En réformant sa loi sur la nationalité, en ratifiant la Convention sur les réfugiés et en adhérant à la Cour pénale internationale, le Qatar peut devenir un État modèle dans la région – et se protéger des attaques

Le vieil adage qui veut que chaque crise offre des opportunités est plus vrai que jamais au Qatar aujourd’hui. Sans nul doute, le gouvernement du Qatar est sous une pression intense exercée par ses voisins autrefois frères, dirigés par l’Arabie saoudite.

Pourtant, il peut prendre des mesures immédiates pour atténuer l’impact de la crise sur ses citoyens, ainsi que sur ceux qui ont cherché refuge dans ce pays pour fuir des gouvernements plus répressifs de la région. Il peut également prendre des mesures qui peuvent dissuader ses voisins de violer le droit de la guerre sur son territoire. Ces actions ne sont pas seulement les bonnes choses à faire pour le Qatar ; elles sont également intelligentes, avec une portée directe et pratique pour la sécurité de son peuple.

Droits de citoyenneté

Peut-être avec une mesure facile, rapide et déjà pleinement en son pouvoir : le gouvernement du Qatar peut décider d’accorder automatiquement la citoyenneté aux enfants nés de mères qataries et de pères non-qataris.
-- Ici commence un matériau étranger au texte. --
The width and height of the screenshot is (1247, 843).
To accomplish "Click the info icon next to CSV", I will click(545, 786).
Comme beaucoup de pays du Moyen-Orient, le Qatar n’autorise pas les femmes à transmettre automatiquement leur nationalité à leurs enfants, en violation des obligations qui lui incombent en vertu de la Convention sur l’élimination de toutes les formes de discrimination à l’égard des femmes et une insulte envers au moins 100 000 Qataries qui sont privées de ce droit fondamental.
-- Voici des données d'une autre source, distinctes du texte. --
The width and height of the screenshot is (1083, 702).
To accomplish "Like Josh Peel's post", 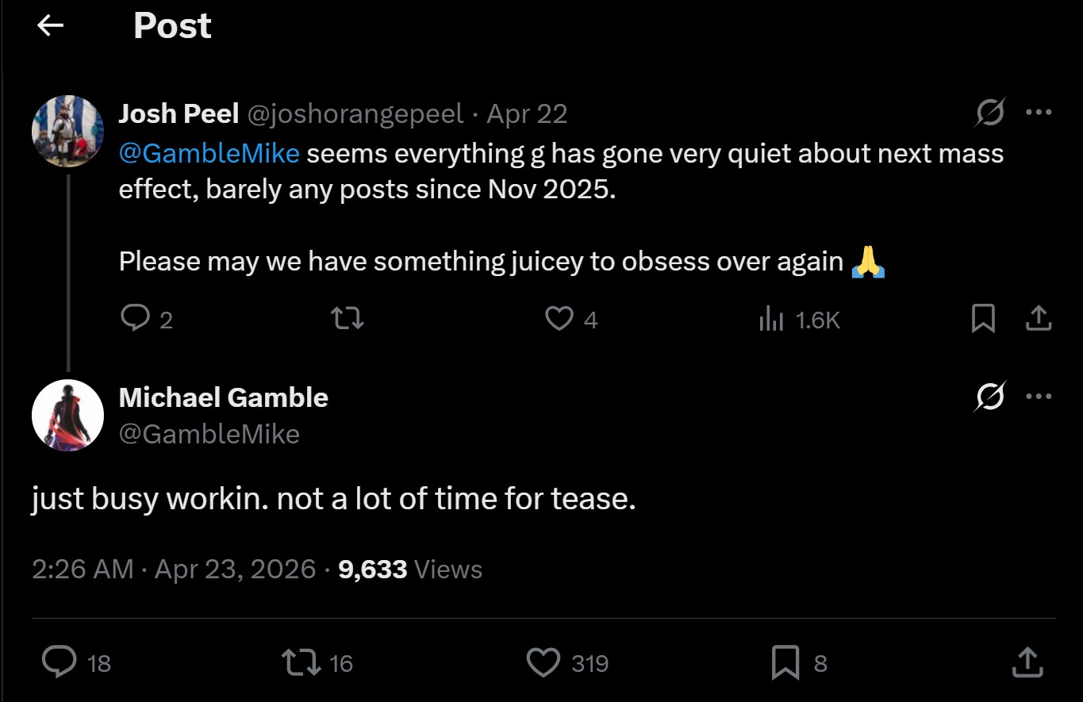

Le Premier ministre peut émettre un décret du jour au lendemain indiquant que le gouvernement approuvera automatiquement toute demande de naturalisation présentée par une personne née d’une Qatarie

Le Qatar permet aux enfants adultes nés de Qataries et de pères non-qataris de demander leur naturalisation, mais il a des critères stricts, notamment 25 ans de résidence au Qatar. Le processus peut prendre des années et est souvent arbitraire. Les familles qataries subissent le préjudice de cette politique injustifiable en cette période actuelle de confrontation entre le Qatar et ses voisins, car les enfants et leurs pères en Arabie saoudite, à Bahreïn et aux Émirats arabes unis ne peuvent rejoindre leur famille au Qatar.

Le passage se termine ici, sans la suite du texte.